The store has endured the ups-and-downs of the national and local
economies, and New Center has gone through varying degrees of success.
Most of the retail shops in the strip along Woodward sell clothing or
have closed.
Business has been struggling for a while, but Webster says nearby
residential and loft development and efforts of the New Center Council
Inc. will keep her store alive. She says the area needs restaurants that
could help New Center's Woodward strip become like Midtown, where Union
Street restaurant and the Majestic Cafe face each other.
"We've stuck with it through the years," Webster said. "The main
thing is trying to stay alive. Our customers beg us, 'Please, don't
leave.' "
The number of independently owned hardware stores in Michigan has
dropped from about 2,000 in 1970 to about 1,000 today, according to the
Michigan Retail Hardware Association.
Webster's father, Albert Green, began working at Detroit Hardware in
1926 and, with co-worker Jack Hocking, bought it in 1959. Today, Webster
and Hocking's son, Bob, own the store. Granddaughters from both families
work there.
Besides the smell and feel of the old-fashioned store, the store's
ceiling, made of punched white tiles, and the hardwood floors and stairs
going to the second floor give away the building's age.

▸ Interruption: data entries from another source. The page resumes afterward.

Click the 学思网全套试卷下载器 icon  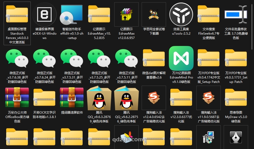click(x=154, y=14)
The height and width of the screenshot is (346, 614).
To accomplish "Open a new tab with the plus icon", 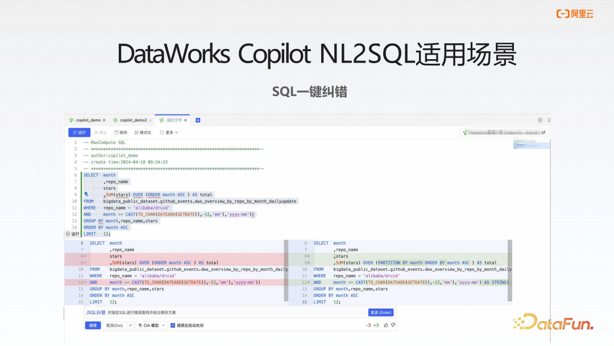I will click(198, 120).
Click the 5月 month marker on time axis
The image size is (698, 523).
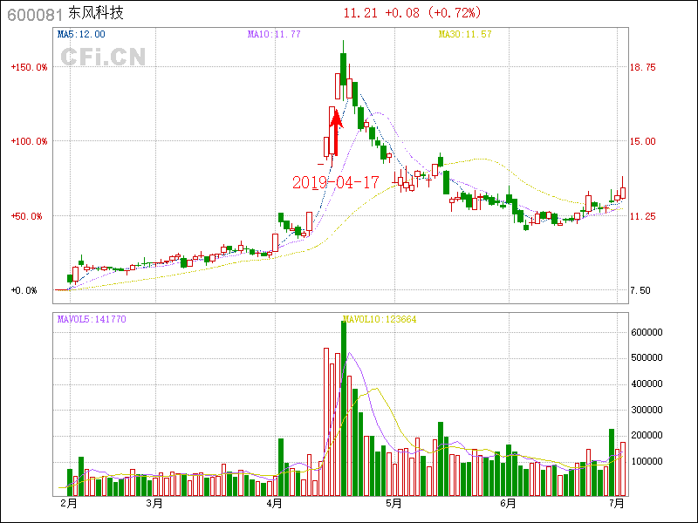click(393, 503)
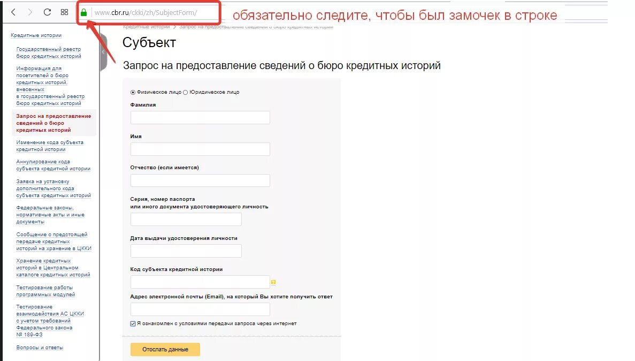
Task: Open Изменение кода субъекта кредитной истории link
Action: pyautogui.click(x=50, y=146)
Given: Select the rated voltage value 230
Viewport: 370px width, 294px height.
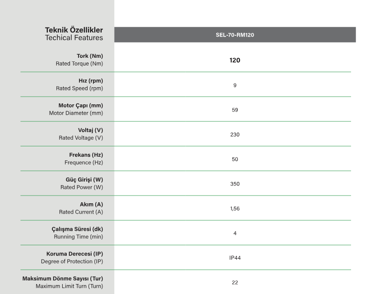Looking at the screenshot, I should 235,135.
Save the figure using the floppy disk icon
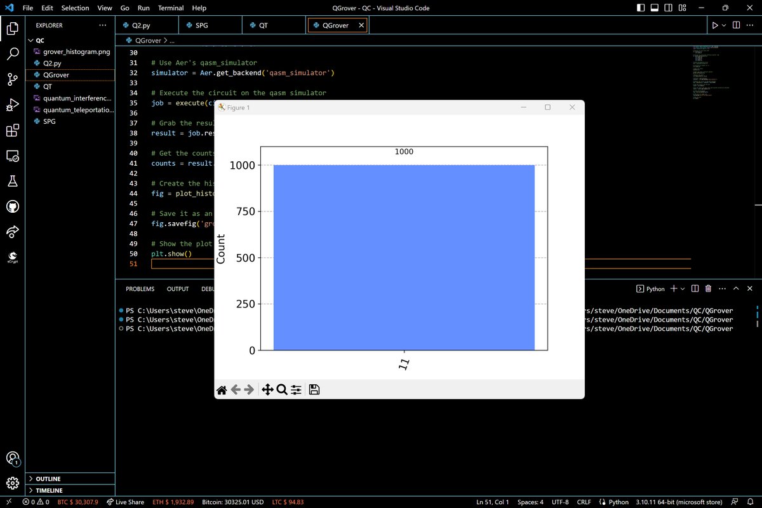Image resolution: width=762 pixels, height=508 pixels. (314, 389)
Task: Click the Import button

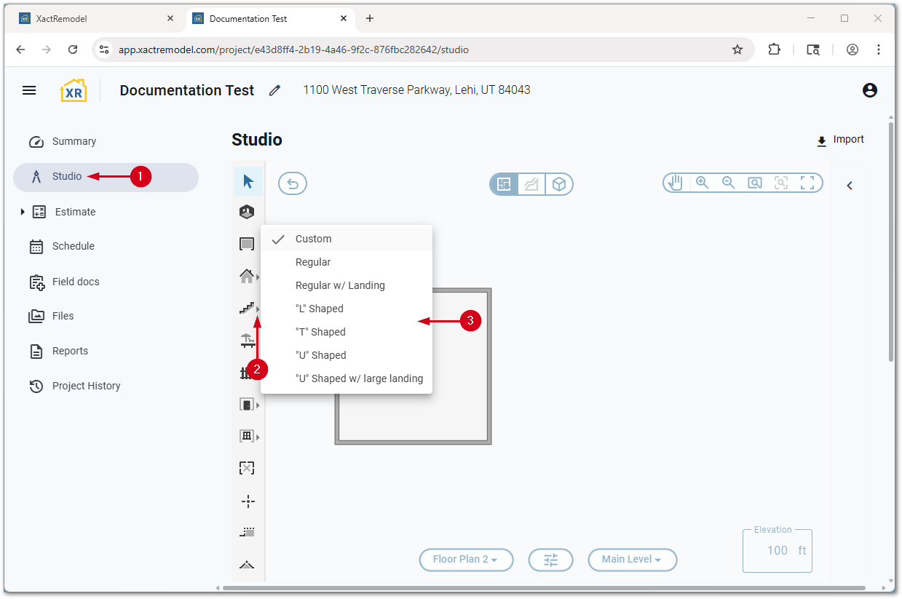Action: 840,140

In Webster's office is a license plate from the Michigan Retail
Hardware Association, which has a 1973 quote from Gerald Ford: "Hardware
stores are candy stores for adults." Sitting next to a copy machine is a
large hand-held soil tiller, recently found in the basement and
indicative of the store's original customers: farmers from the
surrounding area.
"We think it was built in 1909," Webster said.
Detroit Hardware is fortunate that it has been able to pass ownership
down a generation. David Spedoske, executive director of the Michigan
Retail Hardware Association, said chain hardware stores, or "big boxes"

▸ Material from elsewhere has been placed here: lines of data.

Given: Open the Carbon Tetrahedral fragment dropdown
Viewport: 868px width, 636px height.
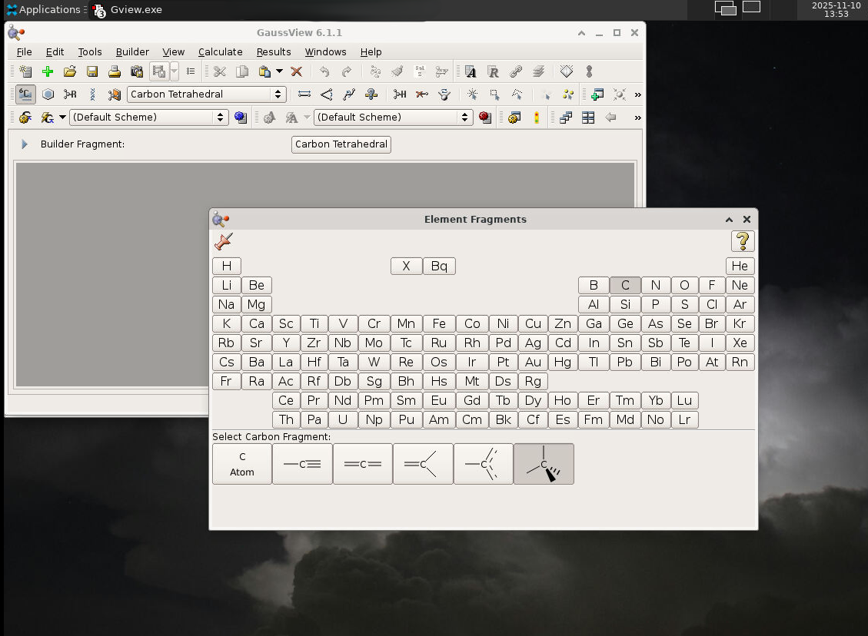Looking at the screenshot, I should coord(206,94).
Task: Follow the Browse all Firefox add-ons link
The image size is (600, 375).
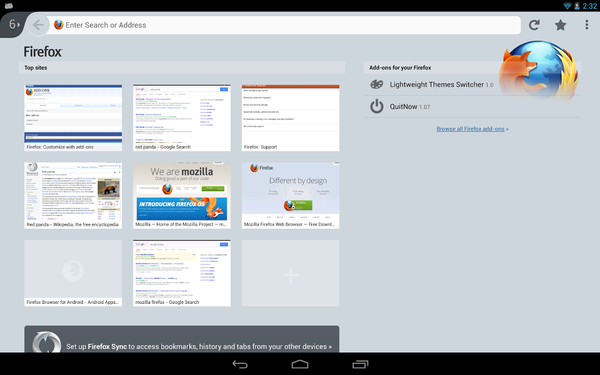Action: point(471,128)
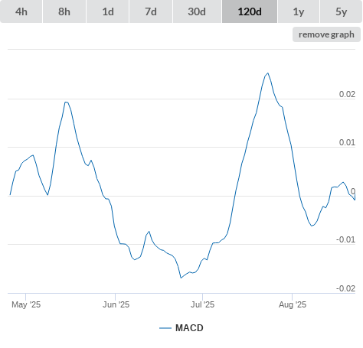Image resolution: width=363 pixels, height=348 pixels.
Task: Click the Aug '25 axis tick label
Action: click(293, 304)
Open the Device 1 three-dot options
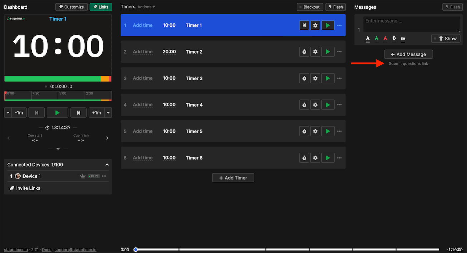The height and width of the screenshot is (253, 467). click(104, 176)
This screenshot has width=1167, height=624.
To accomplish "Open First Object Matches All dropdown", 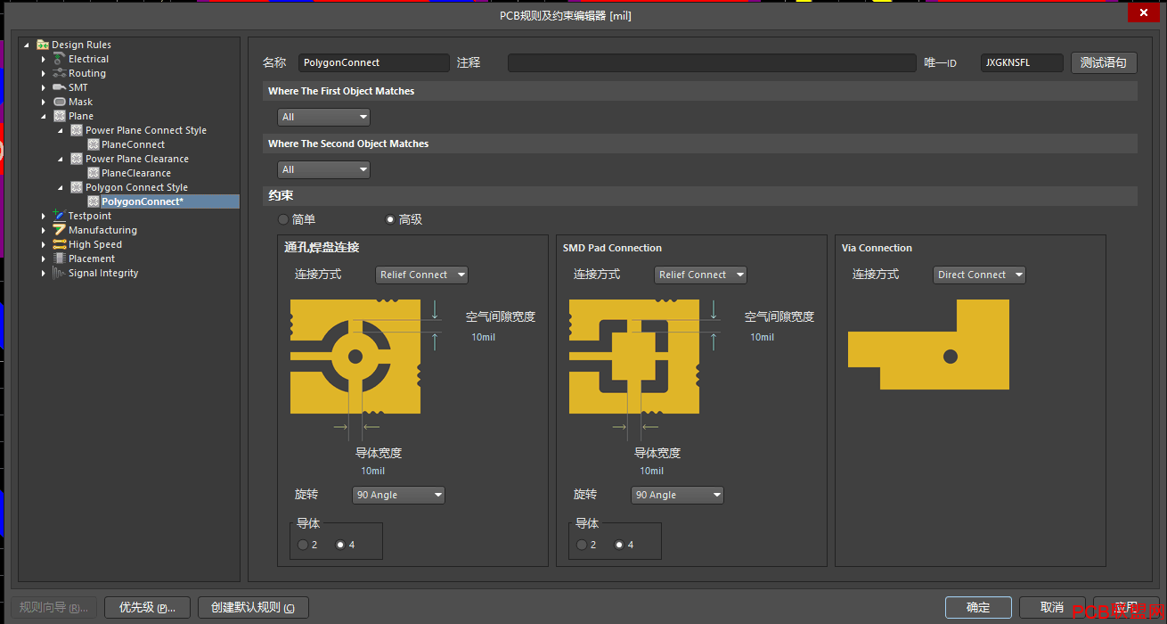I will 323,117.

such as Home Depot and Lowe's,
aren't the only problem facing independent hardware stores.
"The problem isn't the big boxes. Succession is the problem,"

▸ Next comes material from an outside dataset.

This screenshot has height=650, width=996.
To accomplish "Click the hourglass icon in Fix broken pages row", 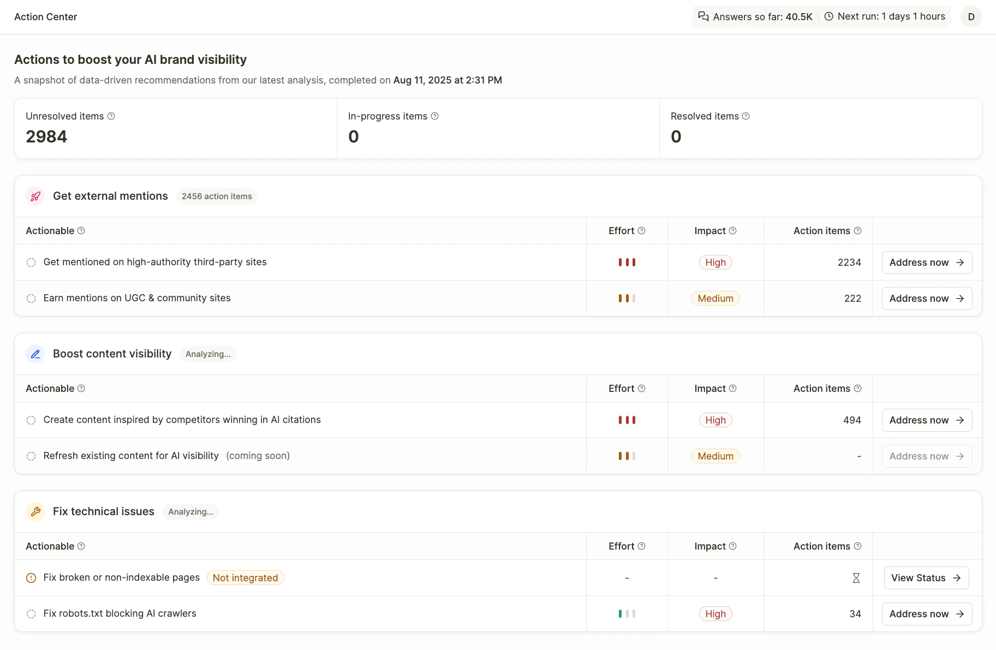I will coord(856,578).
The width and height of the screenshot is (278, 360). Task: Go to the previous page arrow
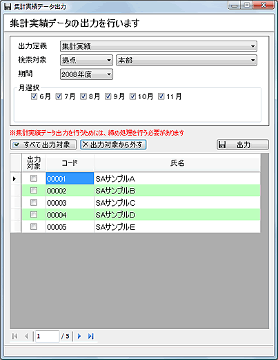coord(26,336)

Spedoske said. "The kids say, 'Hey, I don't want to work hard at this
all my life.'"
There are no Home Depots in this neighborhood. The nearest hardware
store is Third Avenue Hardware, about a mile south of Wayne State
University. Detroit Hardware's customers range from longtime residents
to the new state-worker neighbors in the Fisher Building. Ella
Henderson, 73, has been coming to the store since 1964.
"They're wonderful people, very helpful," she said as she walked away
from the cash register with some goods.
General Motors Corp. in 2001
moved to the Renaissance Center from its former New Center headquarters,
while state agency workers filled in the holes. But foot traffic has
picked up since the state replaced GM, Webster said.
Gary Anglebrandt is a Metro Detroit free-lance
writer.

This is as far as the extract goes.